I found the characters so engaging that I wasn’t bothered by knowing what would happen. The outcome felt organic to me, and much more plausible within the context of the story than the review had made it seem.
The one thing that rang a little false to me was Maddy’s confidence about the outside world. I would have expected her to have more anxiety, even if she felt like the risks would be worthwhile. She seemed a little too in control at some moments.
All in all, though, I felt like Yoon does an amazing job with the character development and with the reference to poetry, philosophy and math. Those parts along with the situation concerning Maddy’s health elevate the story from a common contemporary teen romance to something much more substantive. Readers who enjoy books by John Green and movies like The Eternal Sunshine of the Spotless Mind or The Truman Show should give this novel a read.
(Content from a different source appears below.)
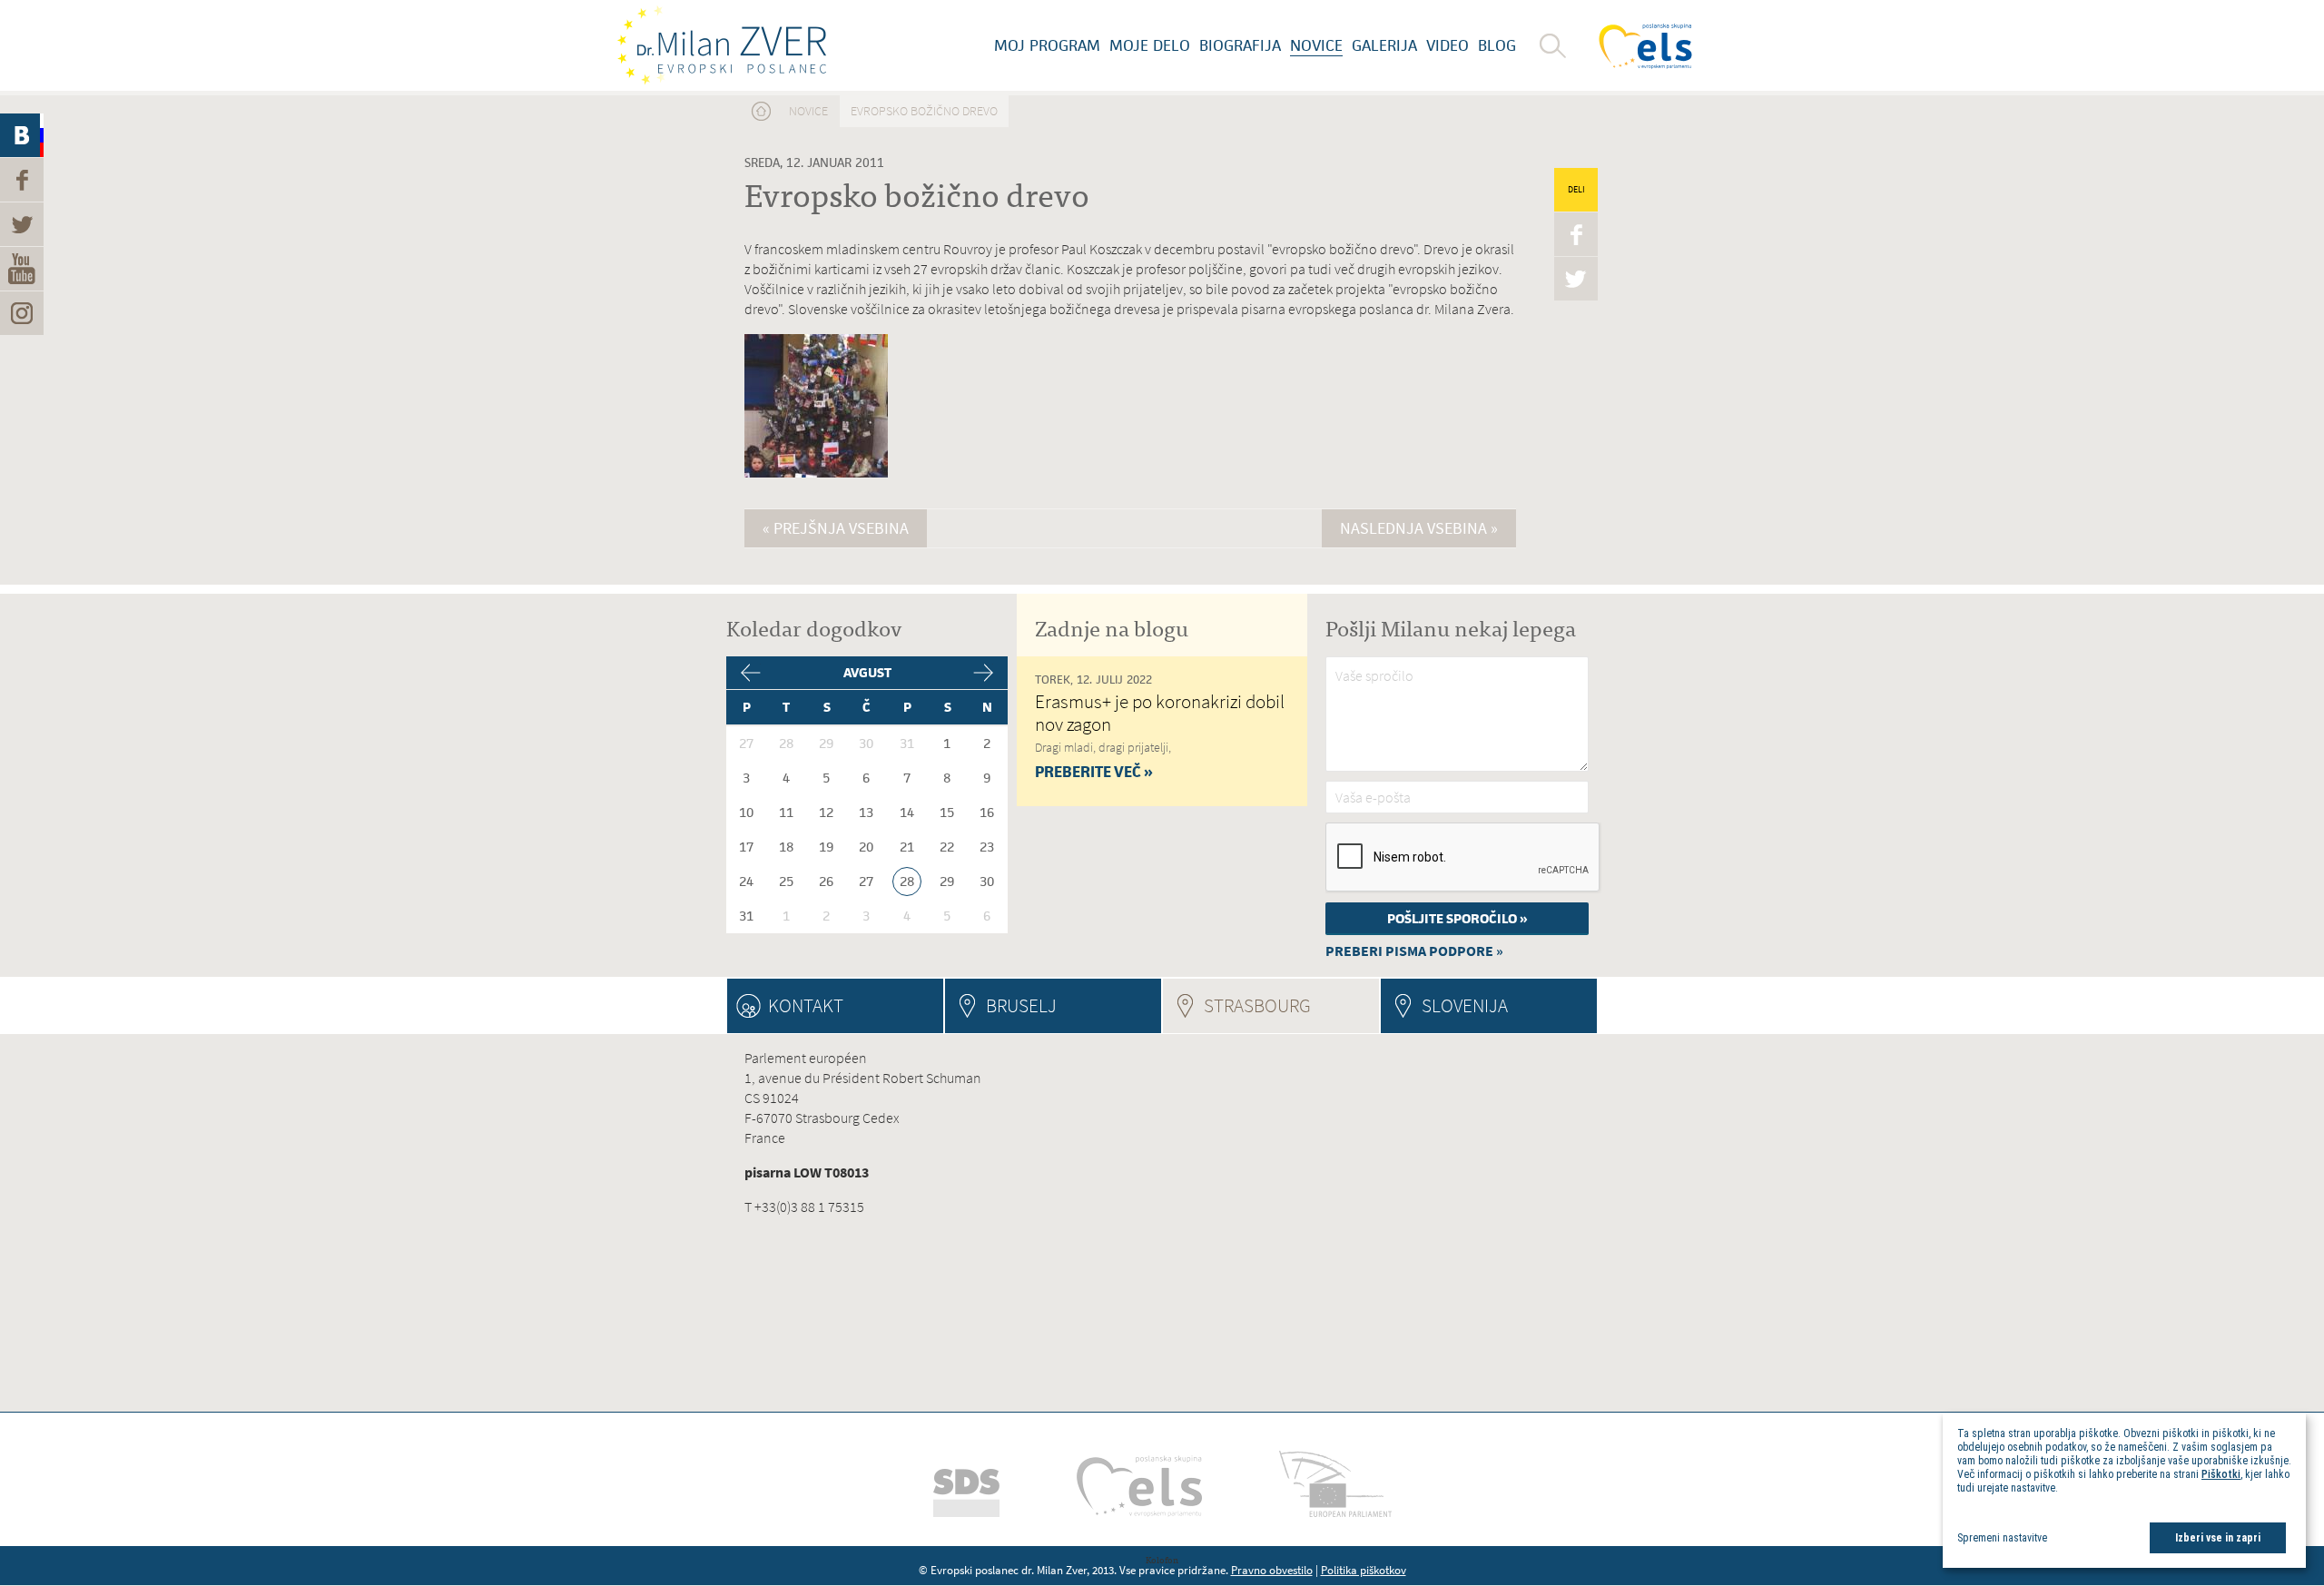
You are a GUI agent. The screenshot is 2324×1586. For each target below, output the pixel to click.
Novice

Profanity or Crude Language
A handful of instances of brief strong profanity, usually in reference to a drunk man berating his family.
One sex scene – includes a short description of what happens. Their bodies “moving together” and that sort of thing. It is supposed to be Maddy’s first sexual experience.
Madeleine and Olly briefly discuss ideas about hope and faith – more general, less specific to any one religion really. He is pretty convinced there’s nothing more out there in the universe whereas Maddy finds the idea of faith appealing.
Maddy spies on neighbors and witnesses a confrontation that turns violent.
Note: I received a free copy of EVERYTHING, EVERYTHING in exchange for my honest review. All opinions my own.